All the lines below need retyping exactly, apart from the images.

■ **GIVEN RECORDS**:

---*---

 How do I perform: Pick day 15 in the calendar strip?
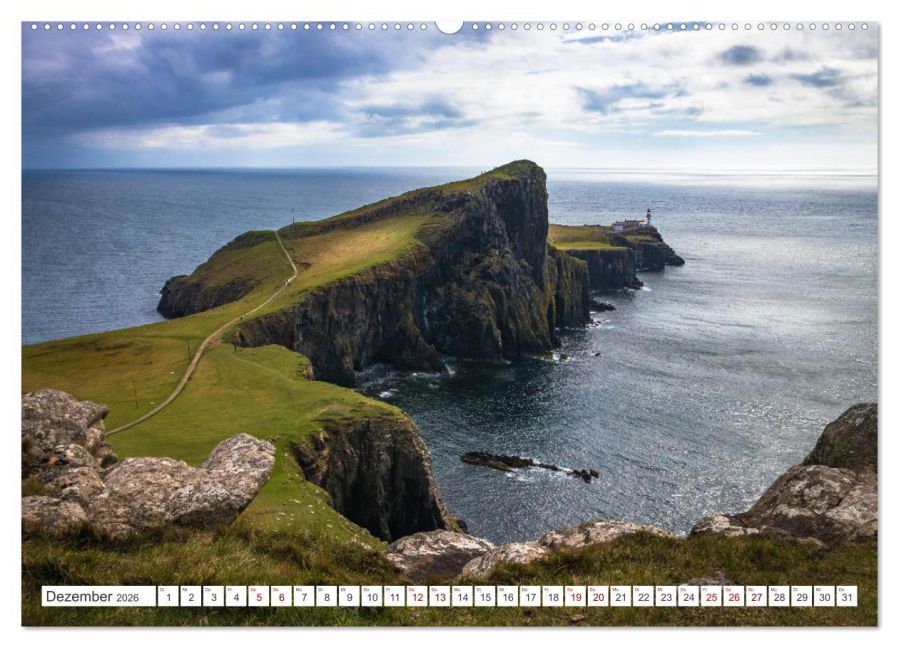point(485,596)
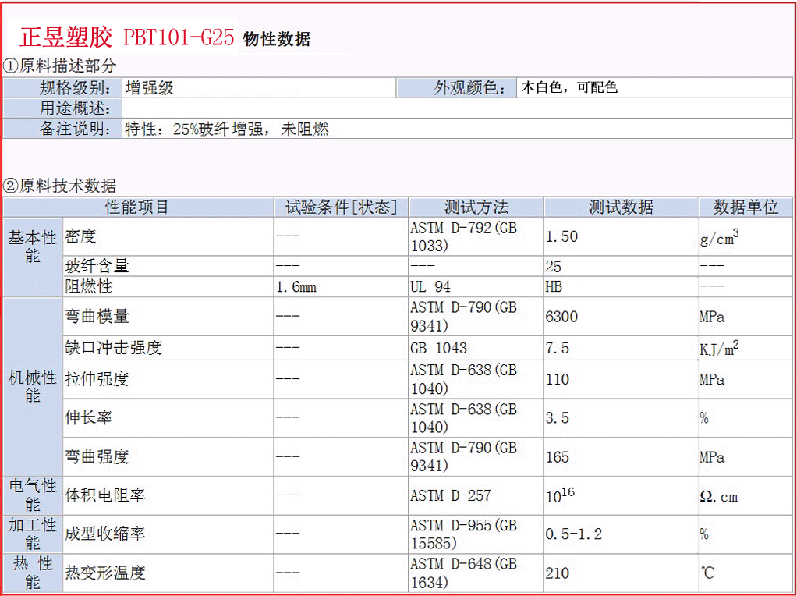Select the 测试方法 column header

tap(476, 207)
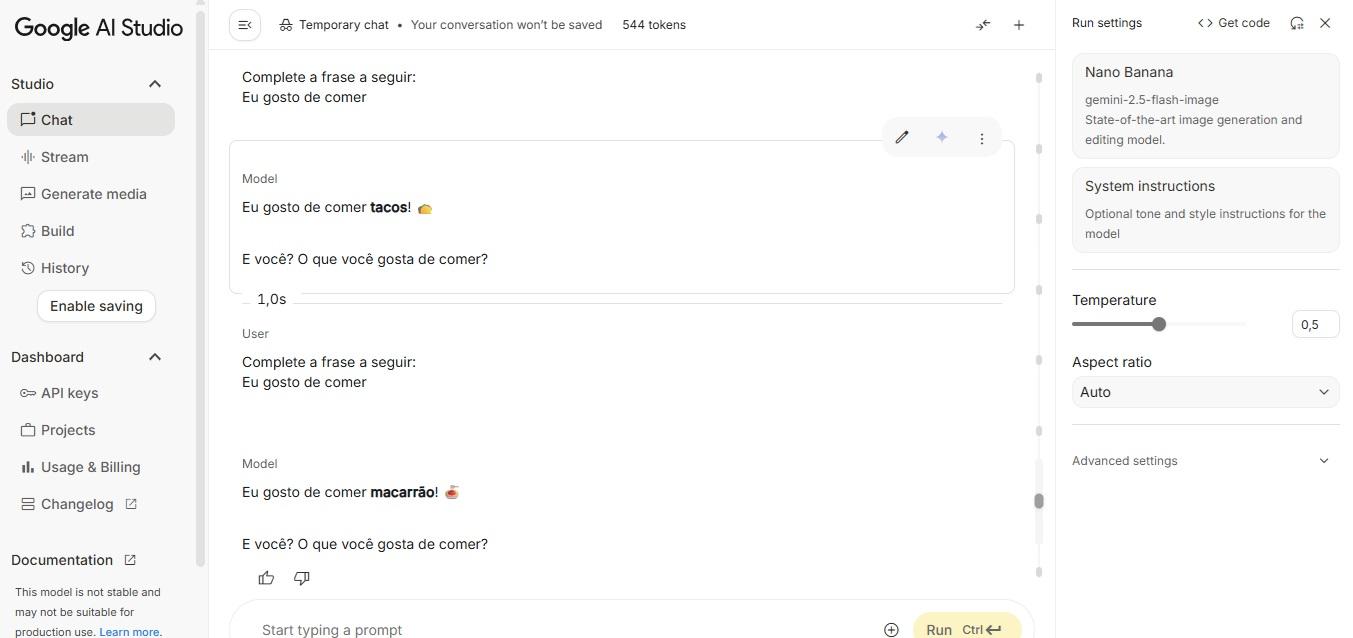Adjust the Temperature slider handle
Image resolution: width=1353 pixels, height=638 pixels.
point(1159,324)
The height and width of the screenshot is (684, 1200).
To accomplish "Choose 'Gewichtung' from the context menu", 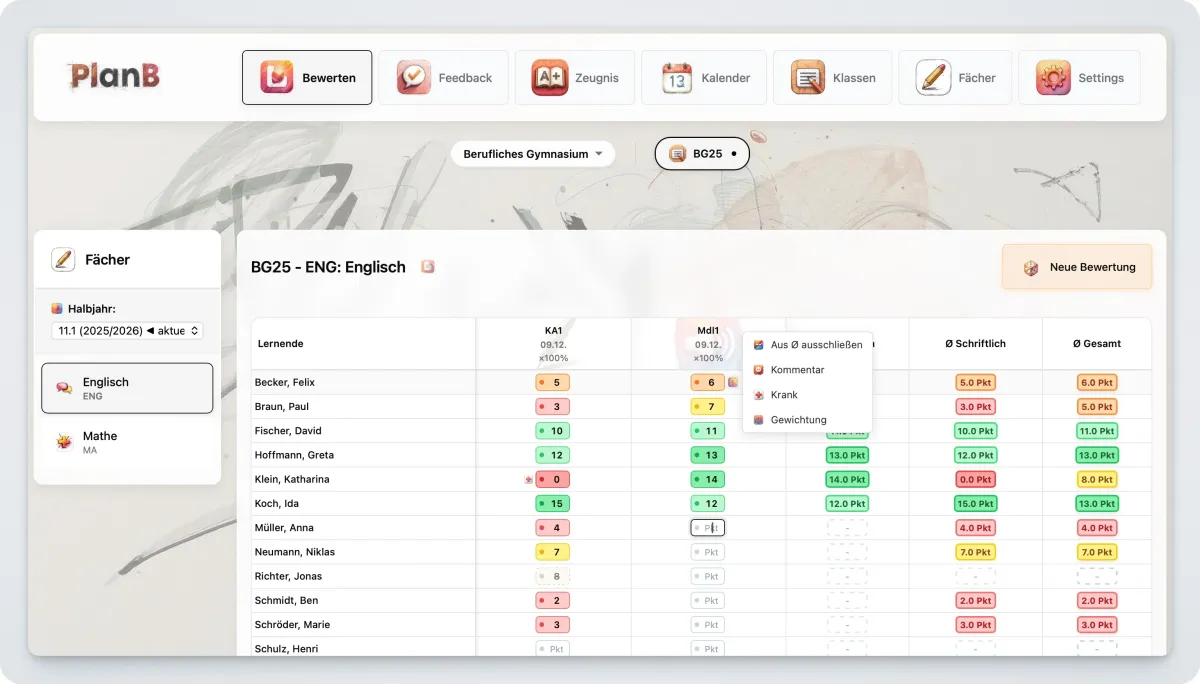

---*---

■ **RESULT OF THE EXERCISE**:
 How do I perform: Pick day 15 in the calendar strip?
point(485,596)
Select the 测试方法 column header

tap(476, 207)
Adjust the Temperature slider handle
Image resolution: width=1353 pixels, height=638 pixels.
point(1159,324)
The height and width of the screenshot is (684, 1200).
To accomplish "Choose 'Gewichtung' from the context menu", 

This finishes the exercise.